Driving leadership behaviours in everyone

Prior to the event, our learning function identified four leadership behaviours that we believed will support the delivery of our new agile ways of working and deploy our strategies faster and more effectively.

We used colourful tokens, ‘Purpose Points’ to reward where we observed these behaviours and these translated to money for eight local charities we worked with that week. The colours represented - prioritisation (a blue token), openness (a green token), collaboration (a yellow token) and purposefulness (a red token) – linked to our flagship people development solution, Insights Discovery. Whenever we saw someone demonstrating one of these behaviours, we recognised it with the corresponding ‘Purpose Points’. This spirit of competition really took off – individuals competing to be more collaborative was particularly quite inspiring!

There’s something about observing and authentically rewarding people in this way that helps to embed the desired behaviours and inspire self-reflection. It is all too easy as a leader to give vague, empty praise. However, holding yourself in the position of a ‘non-playing character’ created that space to give meaningful feedback which inspires and encourages.

Developing awareness

There were times when it was hard to stand back and watch teams grappling with puzzles, problems and challenges in the games. As in any organisation, there were also moments of tension, when the solutions weren’t coming as quickly as people might have liked. However, it certainly helped us as leaders to allow others to develop their own solutions and abilities, in a way that was unique to them. It helped me challenge myself and pull myself back, at the times I was most tempted to step in to help find the answers.

Final takeaways

Being a ‘non-playing character’ at the most important leadership event for our organisation was a big gamble. But the themes and behaviours that emerged were beyond our expectations. It’s why I believe that this concept of a non-playing character can benefit any leader. And creating and deploying strategy, through gamification, learning and behavioural change can hugely benefit organisations by engaging the biggest asset we have – our people.
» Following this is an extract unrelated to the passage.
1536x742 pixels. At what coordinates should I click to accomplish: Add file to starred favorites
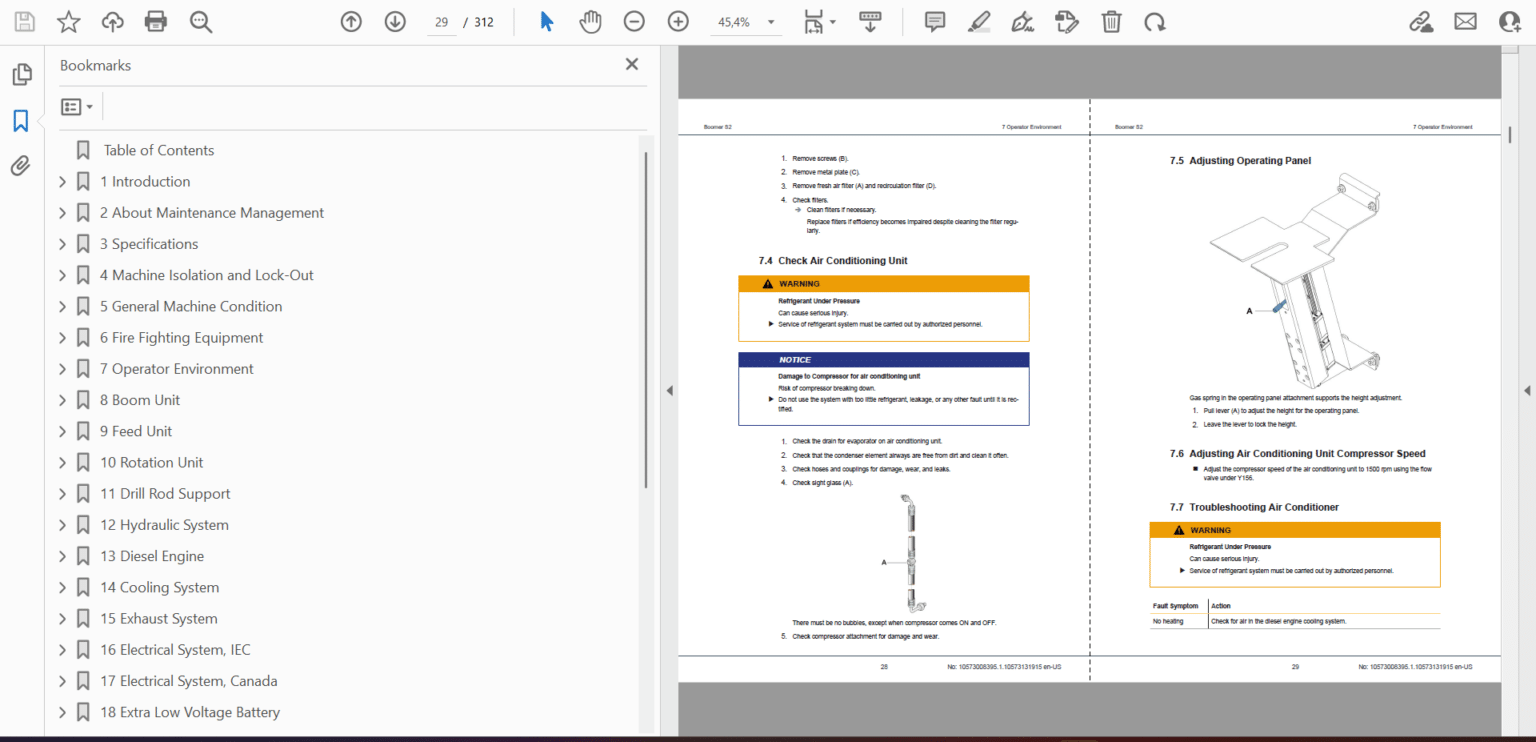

By fashioning a creative environment where innovative and diverse thinking is welcomed, and with leaders creating space, encouraging, and guiding, you can unleash the skills, knowledge and brilliance of your people, as they step up to feel, own and champion strategy.

You can guide them to piece together the strategic jigsaw themselves so that they help to develop and truly understand what the final picture looks like. A shared and aligned understanding of strategy is worth ten times more than the perfect strategy that only the executive understands, and through these new ways of working, trialling, testing and learning as we go, we hope to continue to achieve great things – together.

The next step for us at Insights is to see if we can roll out this non-playing character concept within the next layer of leadership and be as successful in embedding strategic focus and organisational behaviour.